Actions to take.
1) Answer these questions about the excerpt on PFAS salting-out.
(a) By what factor can salting-out increase sorption of some PFAS in surface water?
(b) Who has suspected PFAS salting-out in groundwater for some time?
(c) What phenomenon makes mixing increase exponentially when fresh groundwater approaches a marine shoreline?
2) Return everything in the excerpt on PFAS salting-out from "Surface water PFAS" down to "conceptual site models.", copied word for word.

Surface water PFAS salting-out has been observed in multiple studies where dissolved PFAS in freshwater streams and rivers are “scavenged” and sorbed to suspended solids when mixed with saline estuarine waters. This effect can increase sorption of some PFAS by a factor of eight times or more and greatly decrease dissolved phase concentrations. Despite these significant effects, PFAS salting-out in groundwater has not been reported in the scientific literature to date to the best of our knowledge. PFAS salting-out in groundwater has been suspected for some time by Navy Remedial Project Managers (RPMs) who are familiar with the behavior of PFAS plumes as they approach the shoreline; however, additional resources are needed to help understand the science behind salting-out, how to characterize salting-out in the field, and how to incorporate salting-out in conceptual site models.
Conventional groundwater fate and transport models suggest there should be minimal salting-out because the porous media in aquifers act like “billions of tiny baffles” that prevent mixing of fresh and saline groundwater. However, in actuality, when fresh groundwater approaches a marine shoreline, the amount of mixing increases exponentially due to “tidal pumping,” a relatively underappreciated phenomena but one with strong scientific basis. Overall, the project team hypothesize that the mixing caused by tidal pumping at shorelines could greatly increase the PFAS salting-out process by an order of magnitude or more compared to a no-tidal pumping scenario.

Information.
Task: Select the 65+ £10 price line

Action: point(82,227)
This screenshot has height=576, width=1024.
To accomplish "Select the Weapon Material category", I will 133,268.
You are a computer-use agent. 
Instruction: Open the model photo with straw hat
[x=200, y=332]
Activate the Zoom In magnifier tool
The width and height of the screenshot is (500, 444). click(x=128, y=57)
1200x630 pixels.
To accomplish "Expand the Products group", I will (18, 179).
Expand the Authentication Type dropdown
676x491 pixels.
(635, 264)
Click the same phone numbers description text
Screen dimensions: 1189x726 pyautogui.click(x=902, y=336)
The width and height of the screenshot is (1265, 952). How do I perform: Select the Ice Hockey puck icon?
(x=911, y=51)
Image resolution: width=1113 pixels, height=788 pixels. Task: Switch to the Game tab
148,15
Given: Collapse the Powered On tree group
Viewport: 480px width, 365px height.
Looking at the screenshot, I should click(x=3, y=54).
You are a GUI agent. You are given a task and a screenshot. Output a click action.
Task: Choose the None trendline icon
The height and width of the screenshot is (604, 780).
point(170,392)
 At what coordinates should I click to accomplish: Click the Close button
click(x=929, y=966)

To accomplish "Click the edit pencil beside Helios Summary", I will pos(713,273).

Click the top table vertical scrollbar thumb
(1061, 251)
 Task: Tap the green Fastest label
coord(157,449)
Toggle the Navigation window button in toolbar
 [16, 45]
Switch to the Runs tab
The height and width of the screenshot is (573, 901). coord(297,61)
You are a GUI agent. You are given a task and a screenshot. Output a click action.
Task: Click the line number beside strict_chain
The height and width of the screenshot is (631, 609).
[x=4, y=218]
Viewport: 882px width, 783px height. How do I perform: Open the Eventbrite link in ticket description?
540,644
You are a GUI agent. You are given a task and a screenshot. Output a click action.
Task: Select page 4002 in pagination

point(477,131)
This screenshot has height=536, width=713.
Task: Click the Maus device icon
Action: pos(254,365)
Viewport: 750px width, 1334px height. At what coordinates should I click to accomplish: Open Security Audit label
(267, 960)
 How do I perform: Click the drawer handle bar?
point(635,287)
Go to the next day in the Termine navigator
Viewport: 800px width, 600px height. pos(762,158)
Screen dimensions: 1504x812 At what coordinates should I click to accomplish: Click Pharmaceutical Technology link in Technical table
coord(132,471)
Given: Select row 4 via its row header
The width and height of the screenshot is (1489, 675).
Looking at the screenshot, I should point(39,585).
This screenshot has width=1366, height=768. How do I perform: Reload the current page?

Replies.
1)
(a) By a factor of eight times or more.
(b) Navy Remedial Project Managers (RPMs).
(c) Tidal pumping.

2)
Surface water PFAS salting-out has been observed in multiple studies where dissolved PFAS in freshwater streams and rivers are “scavenged” and sorbed to suspended solids when mixed with saline estuarine waters. This effect can increase sorption of some PFAS by a factor of eight times or more and greatly decrease dissolved phase concentrations. Despite these significant effects, PFAS salting-out in groundwater has not been reported in the scientific literature to date to the best of our knowledge. PFAS salting-out in groundwater has been suspected for some time by Navy Remedial Project Managers (RPMs) who are familiar with the behavior of PFAS plumes as they approach the shoreline; however, additional resources are needed to help understand the science behind salting-out, how to characterize salting-out in the field, and how to incorporate salting-out in conceptual site models.